C’est un excellent souverain pontife qui se consacre corps et âme à sa lourde charge, à tel point qu’il ne sort que très rarement de son palais. Le jour de l’Ascension, pourtant, il décide enfin de se rapprocher du peuple et participe, à dos de mule, à une procession qui traverse la ville de Rome.
Ce bain de foule lui permet de tester sa popularité: partout, les gens l’acclament sur son passage, on se bouscule pour tenter de toucher le Saint Homme. On raconte même que dans la foule, certaines femmes s’évanouissent devant la beauté envoûtante de Jean VIII… Alors que la fête bat son plein, un événement inattendu se produit: le Pape semble pris d’un malaise. Il se tord de douleur, tombe de sa mule et se retrouve étalé sur les pavés de Rome. Le dos contre le sol, il se tient le ventre à deux mains et pousse d’horribles cris de douleur. On accourt auprès de lui. Très vite, sous les yeux ébahis de la foule, sort de son bas-ventre un nouveau-né… Croyez-moi ou pas, mais le Pape Jean VIII vient à l’instant de donner naissance à un enfant!
Horrifiés, tout le monde se rend alors à l’évidence: le Pape Jean est une papesse. Après quelques secondes de flottement, la foule crie au sacrilège et se rue sur l’imposteur pour le mettre à mort. Mais on n’aura même pas à se donner cette peine: mère et enfant gisent déjà, morts, étendus sur le pavé. Victime de la colère divine? Sans aucun doute…
Telle est l’histoire de la Papesse Jeanne.
Le clergé ne sort pas indemne de cette mésaventure. Traumatisé par la supercherie, et pour éviter qu’un tel sacrilège ne se reproduise (une femme à la tête de la Chrétienté? Quelle horreur!), on décide alors de vérifier la « virilité » de tout Pape fraîchement élu… en lui tâtant les parties intimes.

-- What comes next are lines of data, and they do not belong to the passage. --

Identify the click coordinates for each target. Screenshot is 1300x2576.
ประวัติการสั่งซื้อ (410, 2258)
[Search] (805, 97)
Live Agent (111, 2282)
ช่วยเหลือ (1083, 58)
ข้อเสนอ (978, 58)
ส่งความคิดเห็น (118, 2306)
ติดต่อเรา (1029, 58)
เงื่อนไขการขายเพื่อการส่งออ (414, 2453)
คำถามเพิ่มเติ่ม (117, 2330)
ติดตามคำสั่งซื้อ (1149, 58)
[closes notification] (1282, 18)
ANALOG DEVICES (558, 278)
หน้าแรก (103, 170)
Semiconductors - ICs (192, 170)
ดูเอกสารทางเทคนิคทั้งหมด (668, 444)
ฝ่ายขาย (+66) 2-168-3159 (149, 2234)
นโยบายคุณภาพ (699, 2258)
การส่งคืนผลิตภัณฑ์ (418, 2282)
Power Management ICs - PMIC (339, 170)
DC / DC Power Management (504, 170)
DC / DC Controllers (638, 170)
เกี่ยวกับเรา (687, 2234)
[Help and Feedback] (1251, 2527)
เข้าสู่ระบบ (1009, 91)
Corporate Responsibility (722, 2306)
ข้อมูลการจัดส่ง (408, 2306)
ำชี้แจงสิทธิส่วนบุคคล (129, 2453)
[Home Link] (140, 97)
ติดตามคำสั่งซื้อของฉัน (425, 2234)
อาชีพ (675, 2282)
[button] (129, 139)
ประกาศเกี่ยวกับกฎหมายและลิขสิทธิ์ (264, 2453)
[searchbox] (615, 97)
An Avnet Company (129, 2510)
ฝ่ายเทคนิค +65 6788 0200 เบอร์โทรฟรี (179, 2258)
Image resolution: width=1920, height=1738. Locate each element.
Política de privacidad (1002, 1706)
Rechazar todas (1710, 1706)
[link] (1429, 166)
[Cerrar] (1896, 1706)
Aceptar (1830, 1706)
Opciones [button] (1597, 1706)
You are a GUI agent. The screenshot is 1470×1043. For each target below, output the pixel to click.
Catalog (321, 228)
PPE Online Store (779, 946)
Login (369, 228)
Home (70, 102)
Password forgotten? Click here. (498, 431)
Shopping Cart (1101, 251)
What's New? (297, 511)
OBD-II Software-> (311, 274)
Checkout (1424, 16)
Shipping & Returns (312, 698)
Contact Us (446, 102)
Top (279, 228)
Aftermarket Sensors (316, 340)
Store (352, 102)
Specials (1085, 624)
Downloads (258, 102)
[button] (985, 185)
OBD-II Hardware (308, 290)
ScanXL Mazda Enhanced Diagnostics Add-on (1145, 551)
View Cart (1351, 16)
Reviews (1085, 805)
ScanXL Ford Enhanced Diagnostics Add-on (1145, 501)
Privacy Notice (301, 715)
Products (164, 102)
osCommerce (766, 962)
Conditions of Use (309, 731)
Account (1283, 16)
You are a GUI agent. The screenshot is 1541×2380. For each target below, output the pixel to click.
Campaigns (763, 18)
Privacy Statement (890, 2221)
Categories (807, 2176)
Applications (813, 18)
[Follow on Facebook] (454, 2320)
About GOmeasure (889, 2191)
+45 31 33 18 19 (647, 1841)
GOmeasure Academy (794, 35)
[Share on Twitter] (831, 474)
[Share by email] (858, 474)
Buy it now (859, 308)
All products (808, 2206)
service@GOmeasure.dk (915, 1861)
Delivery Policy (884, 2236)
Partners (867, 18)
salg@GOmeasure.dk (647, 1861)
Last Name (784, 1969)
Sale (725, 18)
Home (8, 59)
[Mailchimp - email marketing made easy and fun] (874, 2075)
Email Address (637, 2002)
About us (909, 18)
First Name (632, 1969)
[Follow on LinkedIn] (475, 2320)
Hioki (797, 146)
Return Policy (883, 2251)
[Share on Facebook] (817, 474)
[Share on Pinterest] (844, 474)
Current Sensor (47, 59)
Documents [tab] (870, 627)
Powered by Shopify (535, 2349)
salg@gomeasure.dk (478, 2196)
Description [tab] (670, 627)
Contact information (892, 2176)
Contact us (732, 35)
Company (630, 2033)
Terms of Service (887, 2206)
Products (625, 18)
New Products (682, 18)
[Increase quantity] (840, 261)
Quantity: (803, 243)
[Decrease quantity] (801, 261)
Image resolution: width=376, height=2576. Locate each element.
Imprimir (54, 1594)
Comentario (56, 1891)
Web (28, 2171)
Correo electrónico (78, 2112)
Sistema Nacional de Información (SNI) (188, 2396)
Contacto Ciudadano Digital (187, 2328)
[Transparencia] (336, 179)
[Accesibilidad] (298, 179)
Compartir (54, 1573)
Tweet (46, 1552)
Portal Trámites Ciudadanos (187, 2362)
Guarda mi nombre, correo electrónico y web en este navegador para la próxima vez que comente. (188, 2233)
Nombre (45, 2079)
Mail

C’est une jolie histoire, non? Et vous pourrez en vérifier la véracité en la retrouvant dans ses moindres détails dans beaucoup de livres écrits par des historiens sérieux… Pétrarque et Boccace en tête! Pourtant, cher lecteur, il est temps pour moi de vous faire une révélation fracassante: la papesse Jeanne n’a jamais existé. Rien, absolument rien, ne peut nous laisser penser que le Pape Jean VIII n’était pas un homme.
Cette « légende » vient probablement de la faiblesse qu’eut le Pape Jean VIII face au chef d’État byzantin Photius. De ce manque de courage politique, des critiques fusent de toute part: « Mais quelle gonzesse, ce Pape! », « Ce n’est pas un Pape, c’est une papesse! »
Une papesse? Une papesse.
Ce trait d’humour est pris au pied de de la lettre par des écrivains en manque de notoriété. Ce n’est qu’au XIIIe siècle (soit plus de 400 ans après les faits!) que la légende de la Papesse Jeanne est écrite. Tout bon conteur le sait, le diable se niche dans les détails: pour rendre une histoire crédible, il faut qu’elle soit truffée de faits précis, fussent-ils totalement inventés.
Le temps faisant le reste, on oublia la « vraie » histoire au profit de la légende, au point que même les archives du Vatican la mentionnent!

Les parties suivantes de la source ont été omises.